▶ [Required work]
Leave out every picture, and return exactly the lines from the line containing "payment methods link" through the end of the records below, both inclusive.

Dataset items
*** Block opens ***

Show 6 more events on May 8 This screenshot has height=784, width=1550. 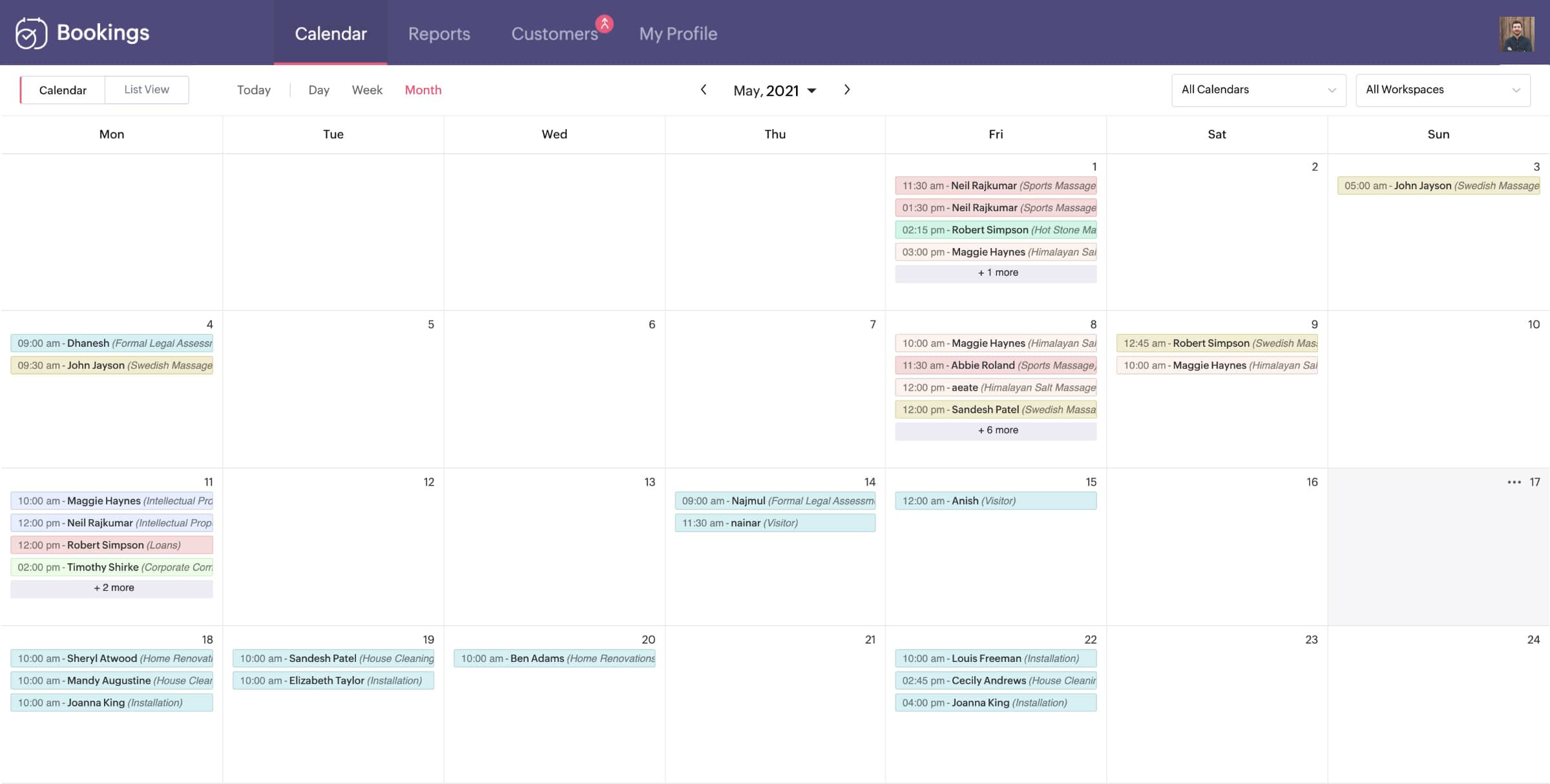coord(996,430)
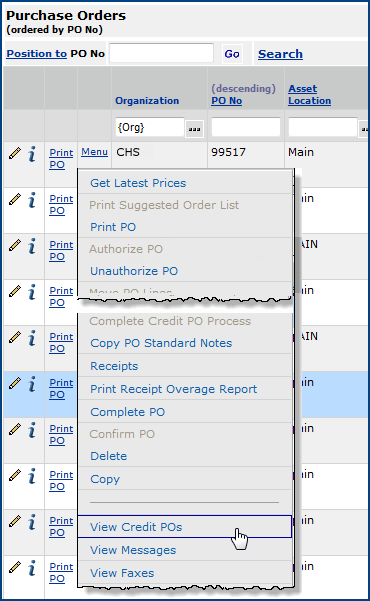Click the pencil edit icon in the highlighted row
Image resolution: width=370 pixels, height=601 pixels.
(x=15, y=384)
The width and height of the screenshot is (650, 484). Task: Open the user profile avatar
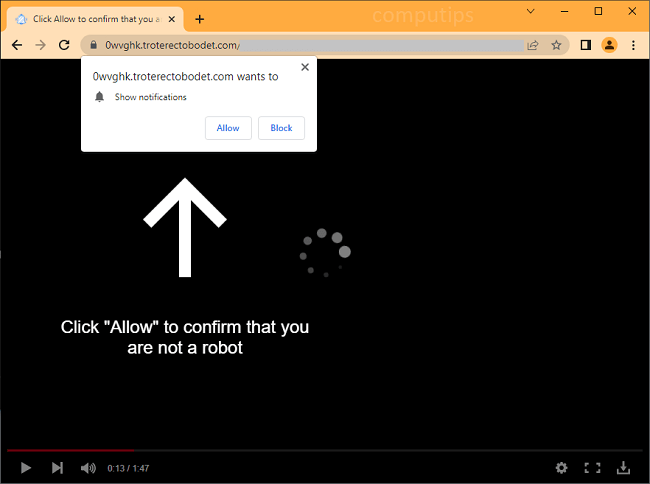(x=609, y=45)
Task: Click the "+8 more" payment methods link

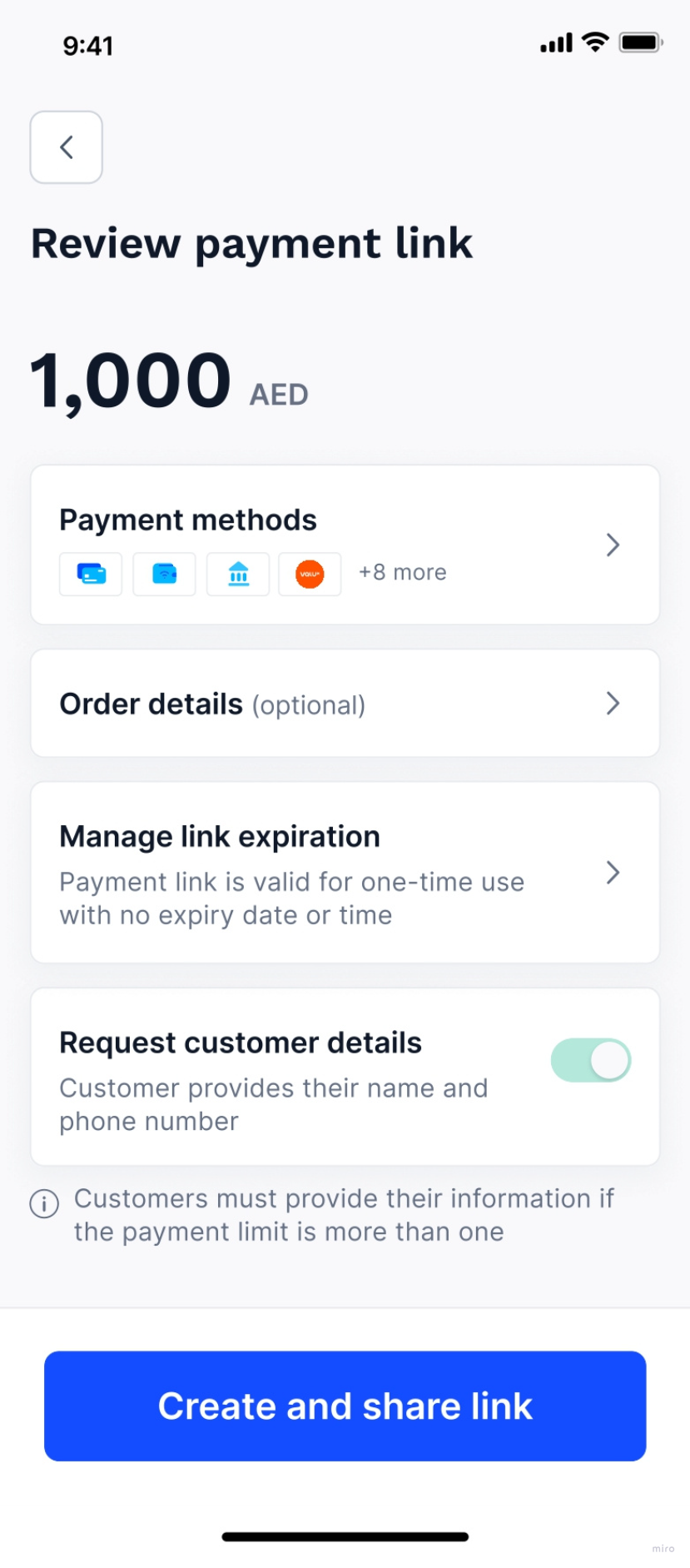Action: tap(403, 573)
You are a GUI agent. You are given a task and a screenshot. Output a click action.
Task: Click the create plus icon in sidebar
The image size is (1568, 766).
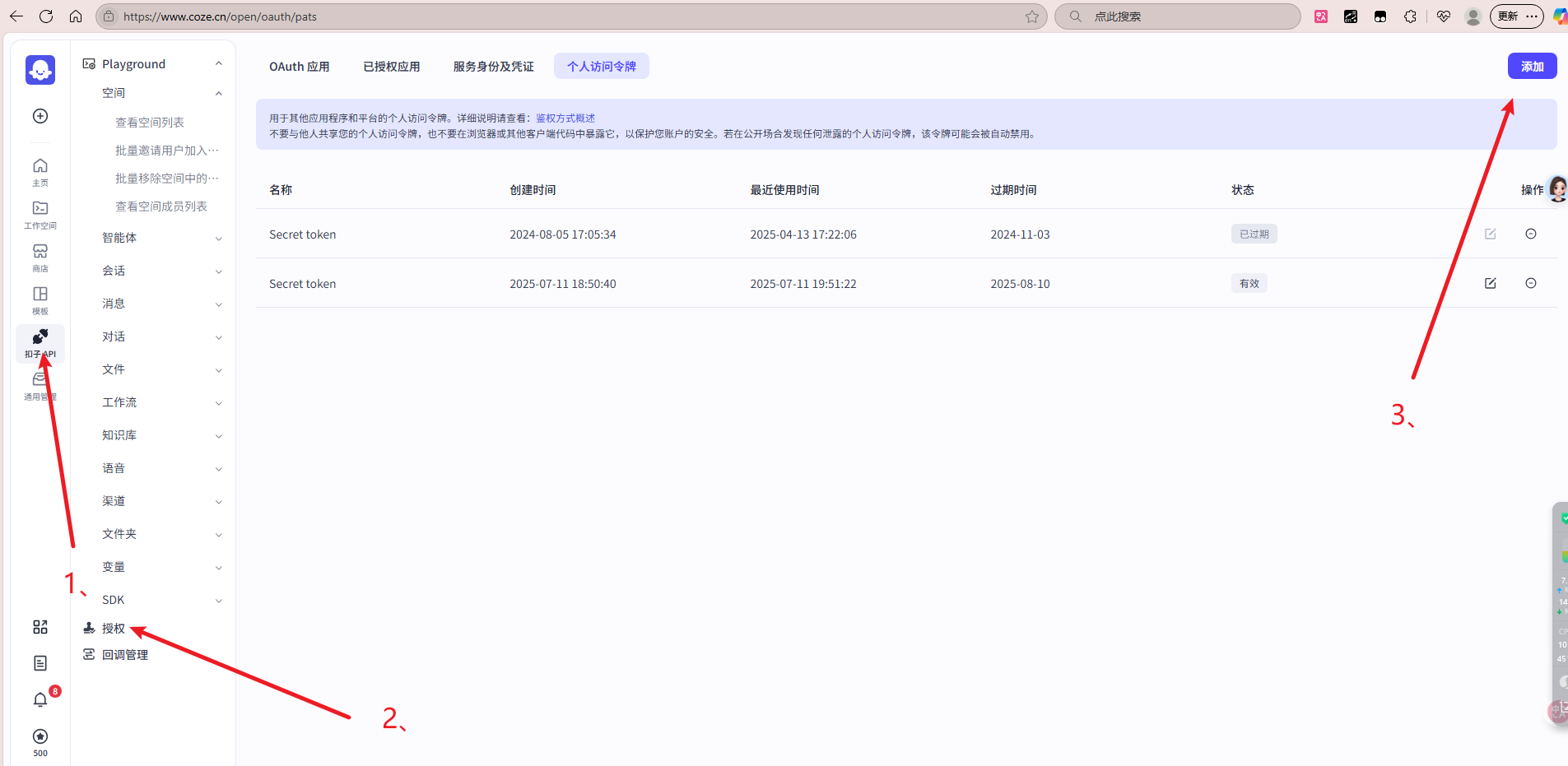[x=40, y=116]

*** Block closes ***

▶ [Response area]
Task: Click the "+8 more" payment methods link

Action: tap(403, 573)
You are a GUI agent. You are given a task and a screenshot. Output a click action.
Task: Click the create plus icon in sidebar
The image size is (1568, 766).
[x=40, y=116]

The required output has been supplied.